From the projector forum thread below, reproduce word for word the passage starting at "Regarding the screen" and ending at "(Sep 18, 2009)".

• Page text
** START **
# buying to first time 3d projector.



## asghar khan (Aug 21, 2013)

I am a big movies fan. And I going to perches first 3d projector. But I have no idea about projector. My room is 10×11. Please anyone tell me, which brand and screen size is good 4 me,
Sorry 4 my English, it's not good.


----------



## javiersc (Oct 14, 2012)

Hello:

Assuming that you are talking in feet....

I would gladly recommend a BenQ W1070 or similar, it is an entry level and the quality is very good.

Regarding the screen size, that depends on you and how you like to watch your movies, if you go to the cinema and sit in the front row 110-120" if not 100" is OK. 

Before you make your decision you have to know exactly where you will place the projector to see if the size of the screen will match the output of the projector.

What many people does is to buy the projector, use it a couple of days against the wall and THEN decide the size of the screen, that is what I did...

Best regards,


----------



## orion (Sep 18, 2009)

I agree with the above. Buy a projector probably the one mentioned above, and try it out before you decide which size is best for you. You may not like the size screen that I would like. Give it a try and keep us up to date on what you decide.
** END **
• Records shown
** START **
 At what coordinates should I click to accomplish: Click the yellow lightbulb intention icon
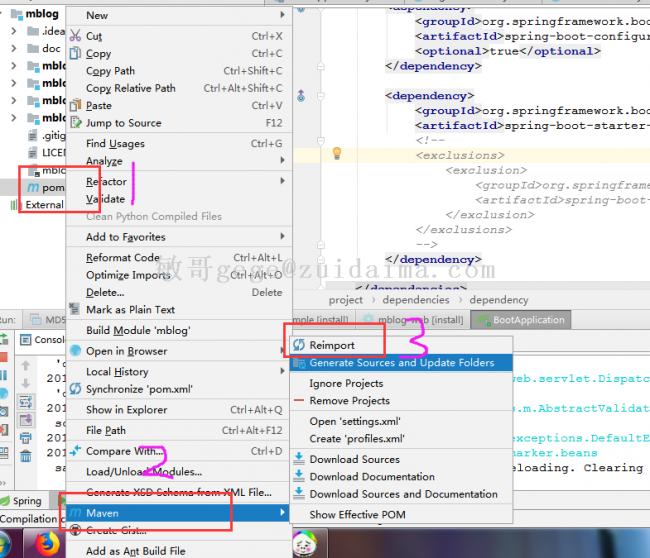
** END **
** START **
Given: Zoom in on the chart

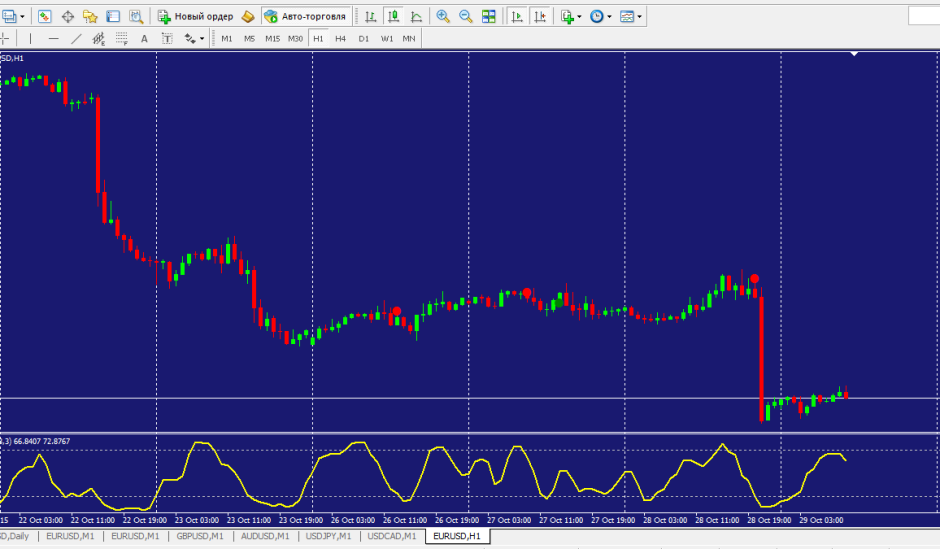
** END **
• Exercise result
Regarding the screen size, that depends on you and how you like to watch your movies, if you go to the cinema and sit in the front row 110-120" if not 100" is OK. 

Before you make your decision you have to know exactly where you will place the projector to see if the size of the screen will match the output of the projector.

What many people does is to buy the projector, use it a couple of days against the wall and THEN decide the size of the screen, that is what I did...

Best regards,


----------



## orion (Sep 18, 2009)